How does a wave start? I mean, if I started waving my arms up and down, I think my neighbours in the stands would, at best, look at me strangely and move a few seats away. Yet every now and then, a wave would erupt, rippling around the stadium. How? Related question: how does the direction get determined? Some waves move clockwise, some anticlockwise. (None, let it be said, uncleclockwise). Why?

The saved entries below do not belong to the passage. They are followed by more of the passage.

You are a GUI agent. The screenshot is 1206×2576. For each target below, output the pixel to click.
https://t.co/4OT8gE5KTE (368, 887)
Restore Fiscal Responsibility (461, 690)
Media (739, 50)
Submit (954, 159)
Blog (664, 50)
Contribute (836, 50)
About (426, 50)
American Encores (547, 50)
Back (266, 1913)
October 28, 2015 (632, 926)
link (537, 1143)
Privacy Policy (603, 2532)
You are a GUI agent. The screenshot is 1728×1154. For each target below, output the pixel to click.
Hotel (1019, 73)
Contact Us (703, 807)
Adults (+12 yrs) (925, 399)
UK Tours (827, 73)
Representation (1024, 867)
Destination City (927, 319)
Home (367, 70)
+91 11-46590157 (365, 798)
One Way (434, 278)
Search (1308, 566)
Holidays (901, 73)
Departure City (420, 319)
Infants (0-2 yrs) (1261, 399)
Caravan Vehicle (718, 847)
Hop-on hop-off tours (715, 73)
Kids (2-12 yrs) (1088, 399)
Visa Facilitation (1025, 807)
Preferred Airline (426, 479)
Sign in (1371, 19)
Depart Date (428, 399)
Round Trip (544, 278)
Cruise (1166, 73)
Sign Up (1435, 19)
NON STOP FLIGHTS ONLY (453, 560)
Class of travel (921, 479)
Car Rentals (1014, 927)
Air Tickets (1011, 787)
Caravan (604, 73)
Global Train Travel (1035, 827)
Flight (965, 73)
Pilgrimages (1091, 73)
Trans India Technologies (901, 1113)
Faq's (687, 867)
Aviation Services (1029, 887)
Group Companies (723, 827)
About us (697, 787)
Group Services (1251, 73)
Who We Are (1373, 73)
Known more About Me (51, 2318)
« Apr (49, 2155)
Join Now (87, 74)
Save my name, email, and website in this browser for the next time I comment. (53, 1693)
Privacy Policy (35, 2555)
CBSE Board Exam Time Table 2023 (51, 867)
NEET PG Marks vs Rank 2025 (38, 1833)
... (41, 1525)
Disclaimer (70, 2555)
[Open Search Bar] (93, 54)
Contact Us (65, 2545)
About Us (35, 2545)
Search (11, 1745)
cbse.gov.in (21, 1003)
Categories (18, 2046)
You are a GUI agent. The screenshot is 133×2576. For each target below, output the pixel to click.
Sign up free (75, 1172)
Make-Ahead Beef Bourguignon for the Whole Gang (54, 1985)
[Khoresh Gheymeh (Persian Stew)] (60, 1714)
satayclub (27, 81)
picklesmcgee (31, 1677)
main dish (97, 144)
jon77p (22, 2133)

I think it was that irrepressible publication, the Journal of Irreproducible Results, that once published a paper on what has to be a related phenomenon in the NBA (that's the National Basketball Association). When a player shoots and misses by a mile, and if that player is from the visiting team, a spontaneous chant starts up: "Air Ball! Air Ball!" The interesting thing is not so much that such a chant starts up, nor that it happens in every NBA venue. What's truly interesting about this is that, wherever and whenever these two words are chanted, they hit the SAME two notes on the scale.

How? Gotta go check my copy of JIRR. Gotta get the JIRR to investigate the wave now. Unless they already have.


One whole section of the stands at the Chinnaswamy stadium has gigantic nets strung up, from rafters to fence below. But only that section, perhaps one-fourth of the entire stadium circumference. The nets are there to prevent stuff being thrown onto the field.

But why only those stands? They are the cheap ones. Is it a determined demographic fact that only the denizens of cheap stands throw stuff?


Samanth Subramanian / Baradwaj Rangan said...

It's interesting you caught the demographic significance of the nets too. I'd been at Bangalore for the Australia-India Test last year, and I wrote about the very same thing here:

Anonymous said...

Oh! its a trivia: the huge nets were constructed for the "Come on India, dikha do" ad. The extra-enthu guy jumps onto these taller nets to cheer the Indian team.

Anonymous said...

I was thinking of the dessert, -- who cares about the match (we knew the result beforehand anyway ;-) -- it turned out to be ice-cream. I am Younis Khan, and I approve this message. ;-)

P.S. On the Internet not everyone does not know that you are not the same dawg.

wise donkey said...

the wave starts with a countdown 10,9.... well thats the way it was in Wankhede :) not sure on the specific direction.